Finding your way in the arts

FINDING YOUR WAY IN THE ARTS
SATURDAY 2 NOVEMBER, 2-3:30PM

 

Listen to recent, early, and mid-career artists reflect on their journey into the arts and how they continue to find work, and ways, for their creativity.

 

With reflections from Ffion Williams, Sadia Pined Hameed, and Sophie Lindsey.

 

If you would like to come along, please book a free place via Eventbrite here.

 

This talk will be taking place on our first floor. Unfortunately, we do not have disabled access to this floor.

FFION WILLIAMS

 

Ffion is an artist from Abergavenny, based between South Wales and Edinburgh. They received a BA in Painting from Edinburgh College of Art and were awarded the Purchase Prize at the Graduate Show. They exhibited in our annual graduate exhibition, Portal, in 2023.

 

Ffion’s work uses Cymraeg (Welsh) to explore identity, Welshness, and belonging. Their ongoing project, Cymraeg Ddrwg (“Bad Welsh”), embraces language as an evolving tool for creation, layering text, artwork, metal frames, and sound to create work distanced from legibility.
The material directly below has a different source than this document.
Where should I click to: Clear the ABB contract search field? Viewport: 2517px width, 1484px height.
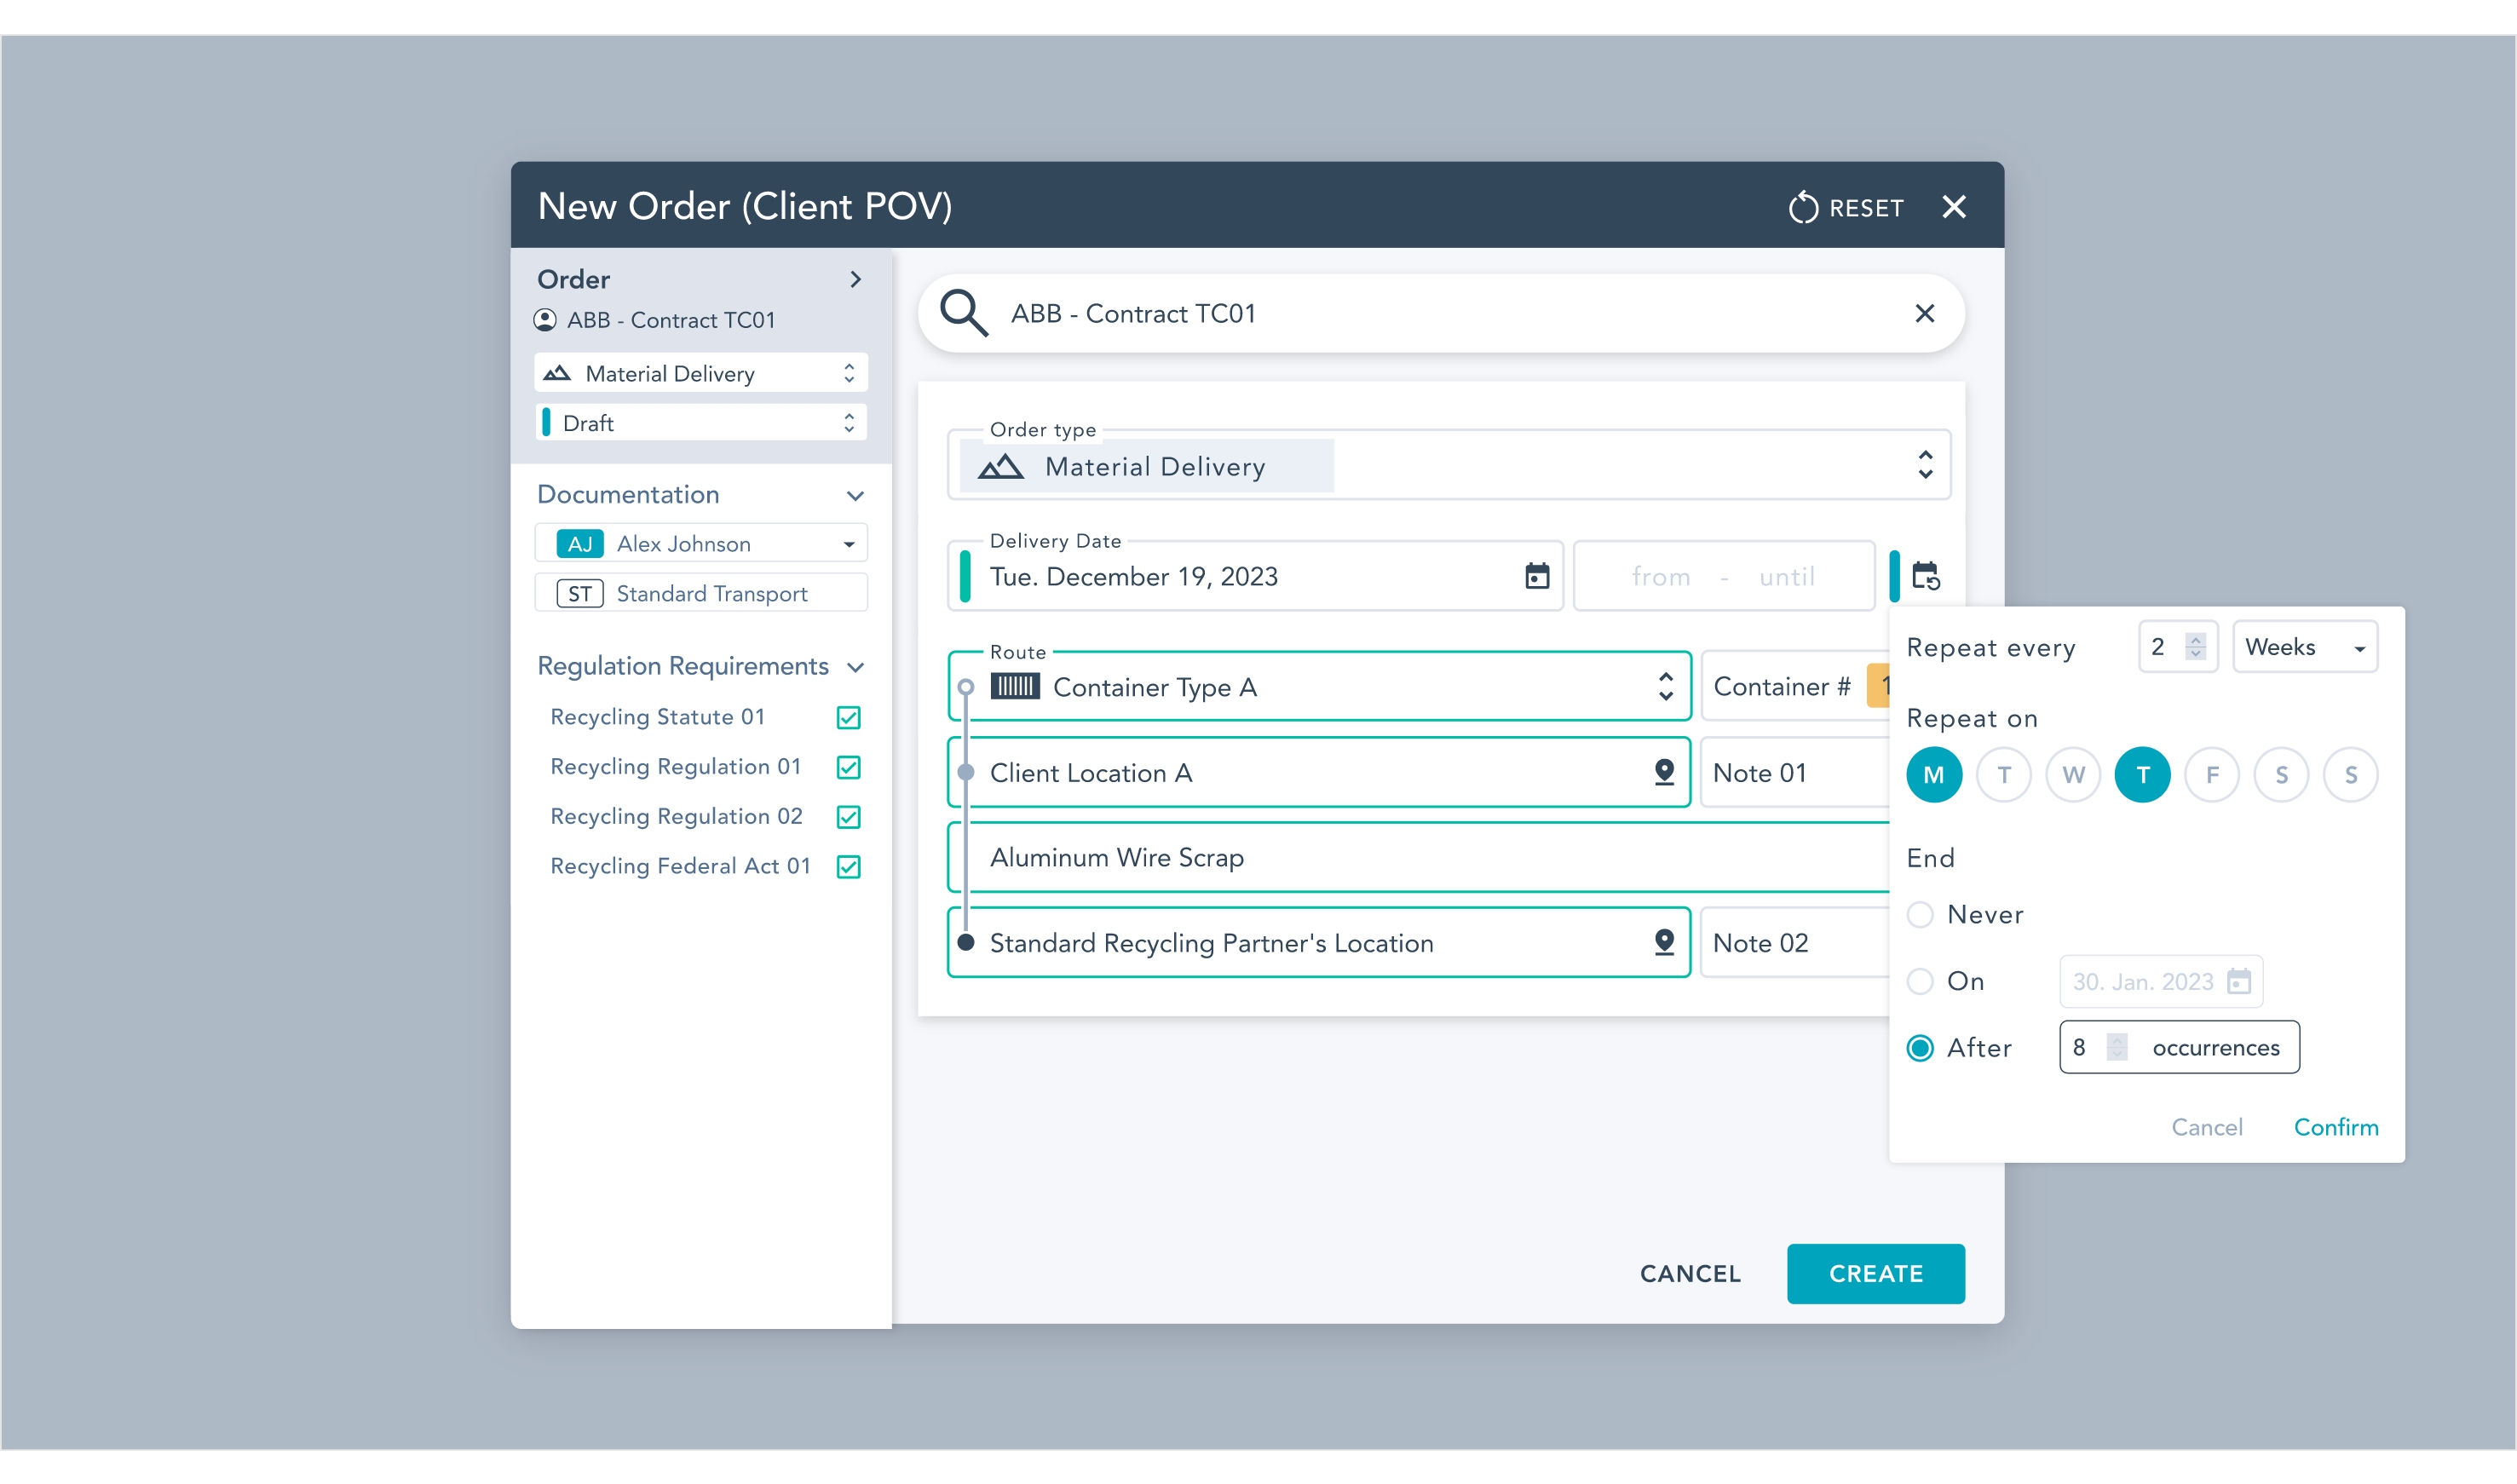1924,313
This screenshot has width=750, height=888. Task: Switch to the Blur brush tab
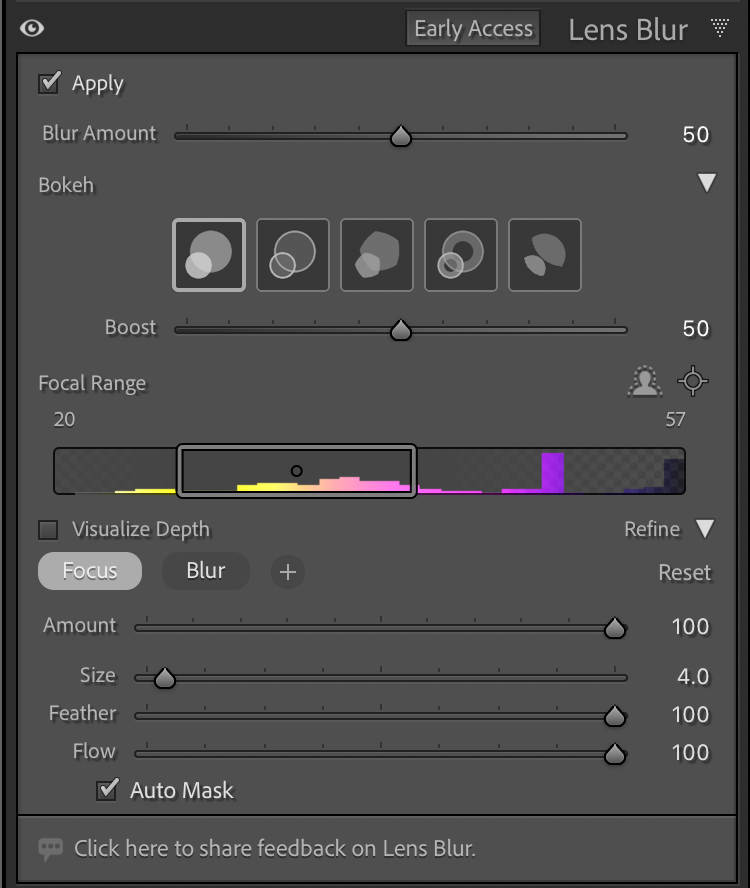point(205,571)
Ffion’s practice is a manifestation of their complex and uneasy relationship with Welshness and aims to share similar stories on a wider scale.

 

Since graduating, Ffion has hosted numerous children’s art workshops and has been an active member of Mutual Artists Studio Co-operative. Mutual is an artist-run studio in Edinburgh, where members work collaboratively to run the space, providing and maintaining affordable working spaces for artists.

 

Ffion is currently exhibiting Cymraeg Ddrwg in Llantarnam Grange’s billboard gallery and hosting workshops encouraging experimentation and play with language.

SADIA PINEDA HAMEED

 

Sadia is a Filipina Pakistani artist and writer based in the Ebbw Valley. She studied English Literature at Cardiff University before developing a visual arts practice, partly through the creation of arts publication LUMIN.

 

Her work explores latent ways to speak about collective and intergenerational trauma through inherent anticolonial strategies of dreaming, telepathic communion and secrets. Using film, installation, text, performance and research into capitalist and colonial tools such as epistemicide and ecocide, her work further imagines what future tools for resistance, value and communication springing from these strategies might look like.

 

She has shown with Iniva, Mosaic Rooms, Bluecoat, Catalyst Arts, Brent Biennial, g39, Chapter, MOSTYN and others; and has received the Paul Hamlyn Award for Visual Artists, Literature Wales New Writers Award, Freelands Fellowship and British School at Rome Fellowship.

 

Sadia is currently working with Llantarnam Grange and Big Pit National Coal Mining Museum to develop a new body of work that explores how radical movements of the past exist in international solidarity with movements today.

 

There will be an exhibition of Sadia’s work at Llantarnam Grange in May 2025.

SOPHIE LINDSEY

 

Sophie has worked part-time as our Marketing and Development Officer since 2019, moving from being a full-time creative freelancer to part of a small team at a regularly funded arts charity.

 

Graduating back in 2014 with a BA in Fine Art: Critical Practice from the University of Brighton, Sophie has spent 10 years moving from short term projects, internships, casual work, residencies, collaborations, and post-graduate education; working throughout England, Scotland, Wales, and internationally in the Netherlands, Spain, and the US.

 

From rural projects and socially-engaged arts organisations, running and curating online exhibitions and programmes, to developing artistic research, studying a Masters in Performing Public Space, writing, fundraising, and more, Sophie will reflect on the good and the bad to question the blurriness and boundaries that come with working in the arts, along with ambitions and strategies for the future.